◆ **YOUR GOAL**: Begin at the line in the records that has "Mike Flanagan om" and continue through the last line of the records. Repeat each of those lines in full, scaling every coordinate in the answers by 2.4 and rounding to the nearest whole number, with halves rounded up.

■ ■ ■ ■

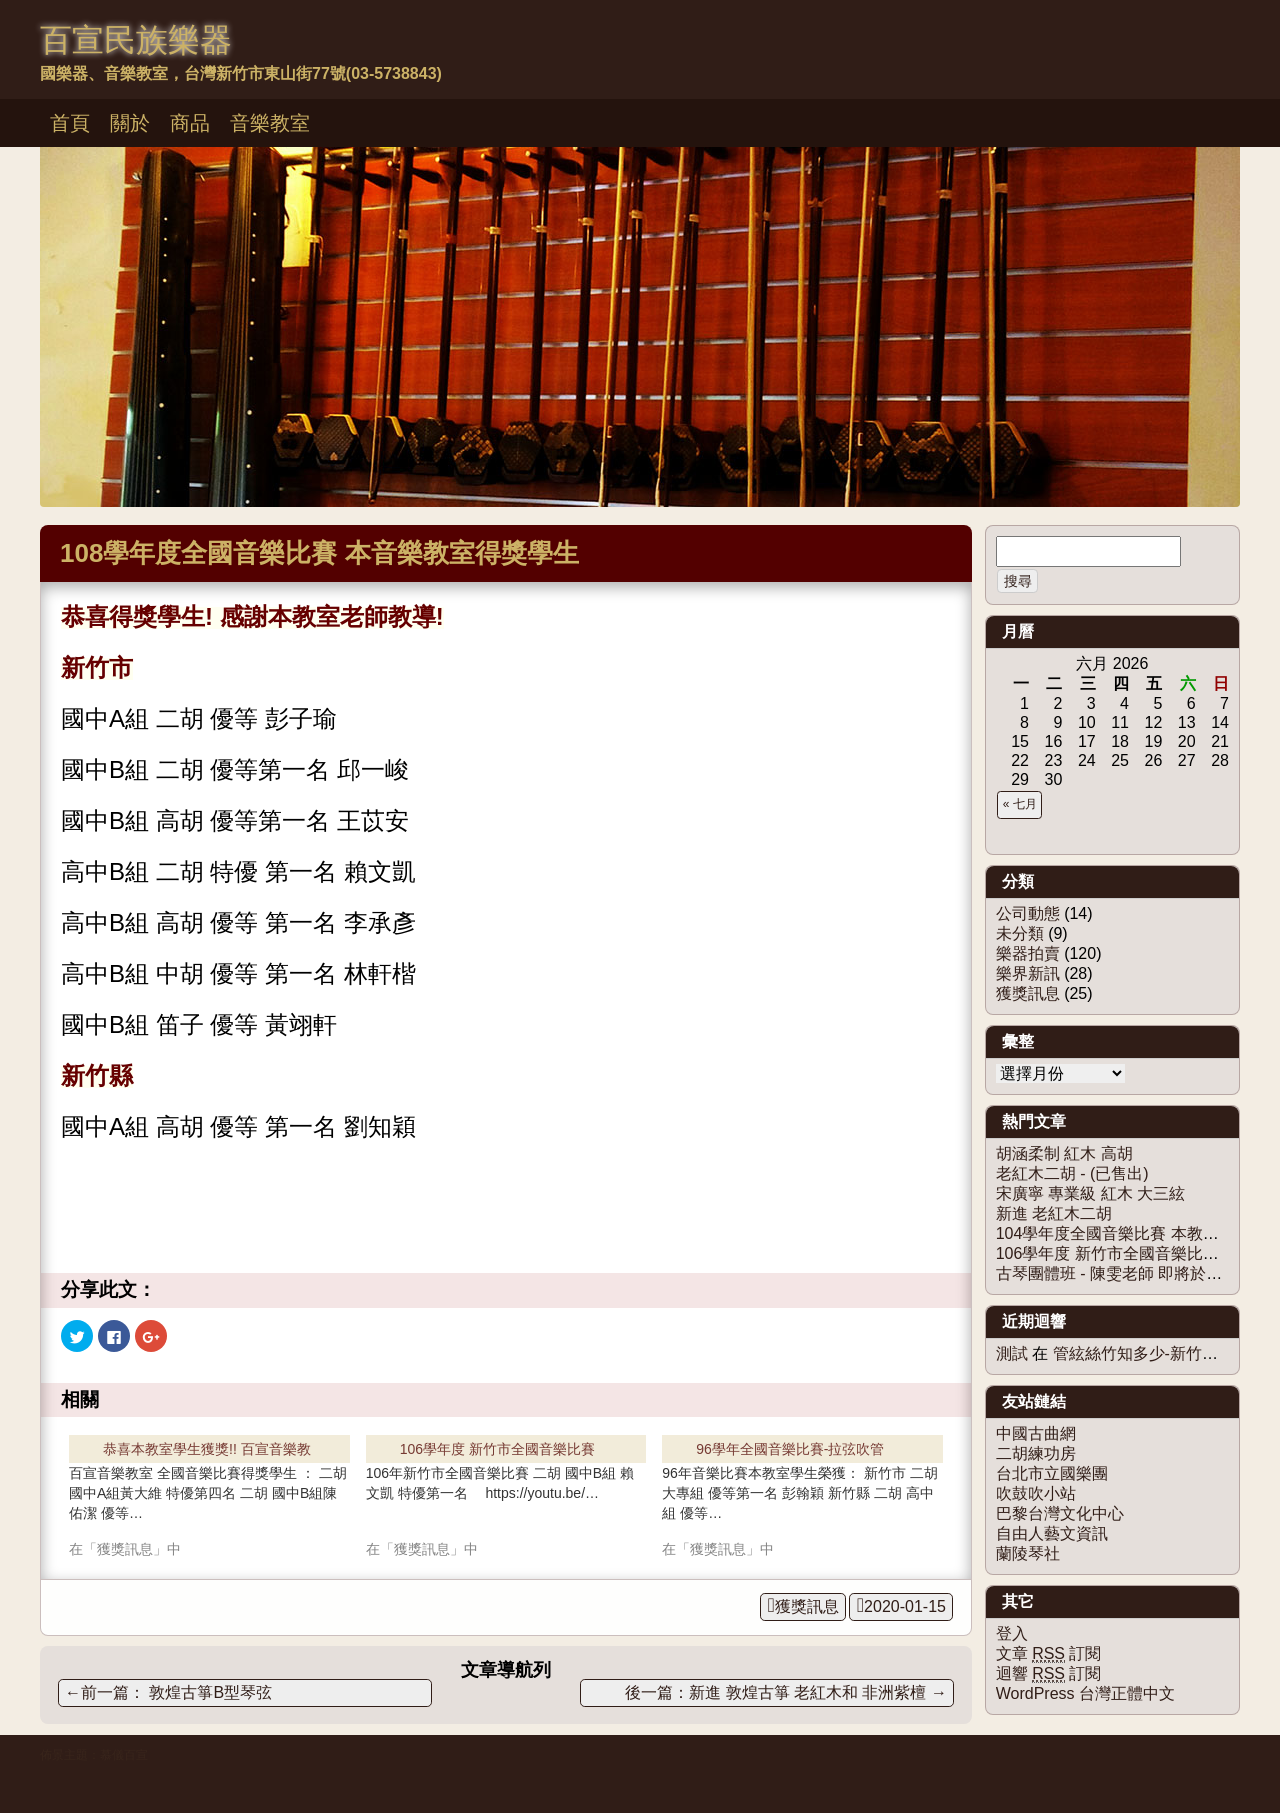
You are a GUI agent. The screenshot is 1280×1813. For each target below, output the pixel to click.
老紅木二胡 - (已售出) (1072, 1173)
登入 (1012, 1633)
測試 (1012, 1353)
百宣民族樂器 (136, 40)
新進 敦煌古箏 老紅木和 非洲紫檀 (818, 1692)
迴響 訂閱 (1049, 1674)
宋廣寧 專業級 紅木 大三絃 (1090, 1193)
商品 (190, 123)
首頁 (70, 123)
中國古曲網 (1036, 1433)
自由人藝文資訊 (1052, 1533)
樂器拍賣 (1028, 953)
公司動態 (1028, 913)
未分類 (1020, 933)
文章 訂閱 (1049, 1654)
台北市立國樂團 (1052, 1473)
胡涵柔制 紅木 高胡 (1064, 1153)
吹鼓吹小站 (1036, 1493)
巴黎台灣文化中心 (1060, 1513)
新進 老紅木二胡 (1054, 1213)
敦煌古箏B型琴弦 (168, 1692)
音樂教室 (270, 123)
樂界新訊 (1028, 973)
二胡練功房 (1036, 1453)
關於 (130, 123)
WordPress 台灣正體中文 (1085, 1693)
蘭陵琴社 (1028, 1553)
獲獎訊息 (807, 1606)
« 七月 (1020, 804)
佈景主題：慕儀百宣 (94, 1755)
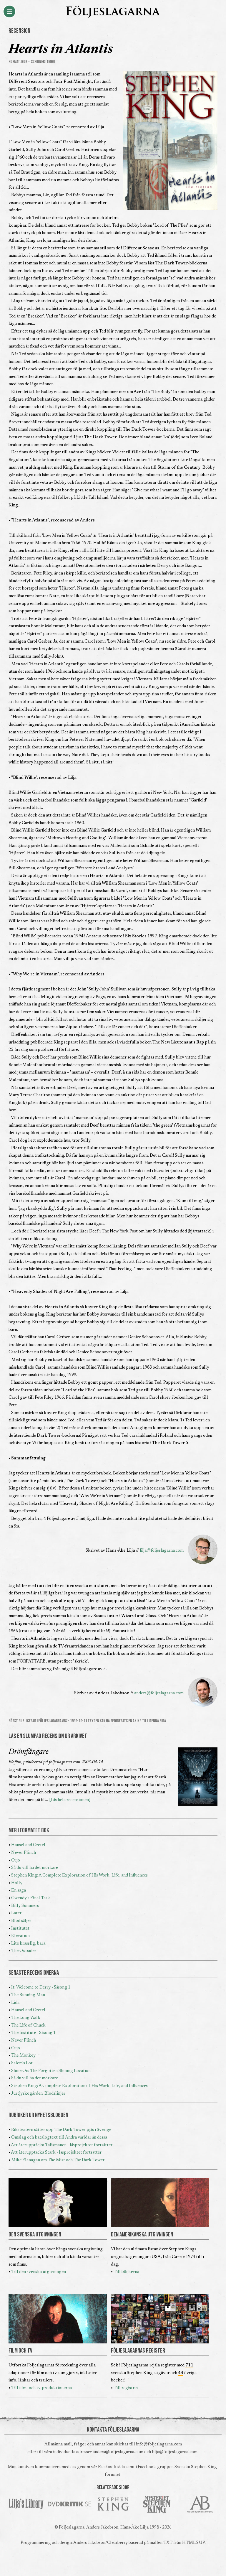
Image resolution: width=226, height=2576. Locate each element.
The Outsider (23, 1951)
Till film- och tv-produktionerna (41, 2388)
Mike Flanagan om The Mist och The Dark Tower (57, 2160)
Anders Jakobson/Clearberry (100, 2543)
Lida (15, 2003)
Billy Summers (25, 1906)
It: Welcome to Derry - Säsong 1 (40, 1987)
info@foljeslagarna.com (159, 2444)
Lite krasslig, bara (28, 1943)
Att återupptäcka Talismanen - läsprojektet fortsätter (61, 2145)
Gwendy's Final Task (30, 1898)
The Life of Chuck (28, 2025)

■ ■ ■ ■

◆ **CORRECT ANSWER**:
Mike Flanagan om The Mist och The Dark Tower (137, 5184)
Anders Jakobson/Clearberry (240, 6103)
Lida (36, 4807)
Billy Summers (60, 4574)
It: Welcome to Derry - Säsong 1 (96, 4769)
info@foljeslagarna.com (382, 5866)
Lite krasslig, bara (67, 4663)
Att återupptäcka Talismanen - läsprojektet fortsätter (146, 5148)
Gwendy's Final Task (72, 4555)
The Life of Chuck (67, 4860)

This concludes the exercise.